**What you will do**
In the abstract on domperidone SMEDDS below, condense the paragraph beginning "Purpose: Majority of drugs" into a bulleted list that keeps its main facts.

**Excerpted text**
BEGIN

Development and Optimization of Selfmicroemulsifying Drug Delivery of Domperidone

Abstract

Purpose: Majority of drugs invented in laboratory are not marketed successfully due to poor aqueous solubility. Amongst all, formulation of solid self micro emulsifying drug delivery system is one of the better options to improve bioavailability of such hydrophobic drugs. It was aimed in present investigation to develop self micro emulsifying drug delivery system (SMEDDS) to improve the dissolution and hence bioavailability of a BCS class II anti emetic agent, domperidone. Methods: Self micro emulsifying formulation consists of oil, surfactant and cosurfactant in addition to drug. Solubility study was performed in selected components individually to identify the ingredients showing highest solubility of domperidone. The ternary phase diagram was plotted for selected components to identify the area of microemulsion existence. D-optimal mixture experimental design was applied to optimize a liquid SMEDDS using formulation variables; the oil phase X1 (Oleic acid), the surfactant X2 (Labrasol) and the co-surfactant X3 (Transcutol HP). The liquid SMEDDS were evaluated for droplet size, emulsification time, % transmittance and drug release. Stability study was performed at 40°C/75% RH. Liquid formulation was solidified by adsorption on carrier aerosil. Solid SMEDDS was evaluated and compared with liquid SMEDDS. Optimised formulation was evaluated using X-Ray powder diffraction. Results: Based on higher solubility, oleic acid was selected as oil, Labrasol as surfactant and Transcutol HP as cosurfactant for formulation of SMEDDS. Out of 16 batches formulated as per D optimal design, the batch containing 10% oil and 45% surfactant and 45% cosurfactant showed best results in term of smaller droplet size (< 170 nm), emulsification time (< 40 sec) with good percent transmittance (> 90 %) and drug release (> 85% in 15 min) and was stable for 3 months. Solid SMEDDS containing aerosil 300 (30% w/w of liquid SMEDDS) showed good flow properties and uniform drug content. XRPD study revealed that the crystalline drug was converted to amorphous form in solid SMEDDS. The rate and extent of drug dissolution for solid SMEDDS was significantly higher than pure drug and commercial tablet formulation. Conclusion: The result demonstrate the potential use of SMEDDS as a means of improving solubility, dissolution and hence the bioavailability.

END

**Extracted entries**

BEGIN

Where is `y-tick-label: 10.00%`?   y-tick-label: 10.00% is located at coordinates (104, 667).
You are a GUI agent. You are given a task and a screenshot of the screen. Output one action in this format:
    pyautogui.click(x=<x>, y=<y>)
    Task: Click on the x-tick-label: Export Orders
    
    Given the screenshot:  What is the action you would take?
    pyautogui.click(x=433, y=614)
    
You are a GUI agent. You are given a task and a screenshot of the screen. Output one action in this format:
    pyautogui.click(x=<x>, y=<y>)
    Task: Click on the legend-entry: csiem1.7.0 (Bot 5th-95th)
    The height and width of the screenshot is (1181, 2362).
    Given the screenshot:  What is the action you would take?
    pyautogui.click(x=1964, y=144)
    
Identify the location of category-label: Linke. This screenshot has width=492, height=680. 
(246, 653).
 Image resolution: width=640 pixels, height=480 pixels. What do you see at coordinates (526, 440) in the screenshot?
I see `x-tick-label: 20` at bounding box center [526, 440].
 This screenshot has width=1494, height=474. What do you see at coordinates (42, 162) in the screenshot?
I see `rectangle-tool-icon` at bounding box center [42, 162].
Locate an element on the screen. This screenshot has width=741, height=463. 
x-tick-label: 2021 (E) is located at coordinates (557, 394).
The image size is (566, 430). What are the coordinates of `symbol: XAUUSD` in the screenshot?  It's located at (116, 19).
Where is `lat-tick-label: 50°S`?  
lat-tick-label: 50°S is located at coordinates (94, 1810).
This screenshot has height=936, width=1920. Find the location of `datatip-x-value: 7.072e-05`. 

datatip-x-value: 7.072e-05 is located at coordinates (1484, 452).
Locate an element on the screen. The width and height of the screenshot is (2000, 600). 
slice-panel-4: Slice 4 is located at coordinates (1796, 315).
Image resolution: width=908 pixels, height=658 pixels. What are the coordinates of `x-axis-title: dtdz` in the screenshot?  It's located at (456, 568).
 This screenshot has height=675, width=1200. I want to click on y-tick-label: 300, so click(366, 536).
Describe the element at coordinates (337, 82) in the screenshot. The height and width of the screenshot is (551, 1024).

END

**Exercise answer**
- Purpose: Poor aqueous solubility keeps many drugs from reaching the market. The study aimed to develop a self micro emulsifying drug delivery system (SMEDDS) to improve the dissolution and bioavailability of domperidone, a BCS class II anti emetic.
- Components: Domperidone solubility was tested in individual oils, surfactants and cosurfactants. Oleic acid (oil), Labrasol (surfactant) and Transcutol HP (cosurfactant) showed the highest solubility and were selected.
- Method: A ternary phase diagram identified the microemulsion region. A D-optimal mixture design (16 batches) optimized the liquid SMEDDS, which was tested for droplet size, emulsification time, % transmittance, drug release and stability at 40°C/75% RH.
- Optimal batch: 10% oil, 45% surfactant and 45% cosurfactant, with droplet size < 170 nm, emulsification time < 40 sec, transmittance > 90% and drug release > 85% in 15 min. It was stable for 3 months.
- Solid form: Adsorption onto aerosil 300 (30% w/w of liquid SMEDDS) produced a solid SMEDDS with good flow and uniform drug content. XRPD showed the crystalline drug had become amorphous.
- Outcome: The solid SMEDDS dissolved faster and more completely than both the pure drug and the commercial tablet. This shows SMEDDS can improve solubility, dissolution and bioavailability.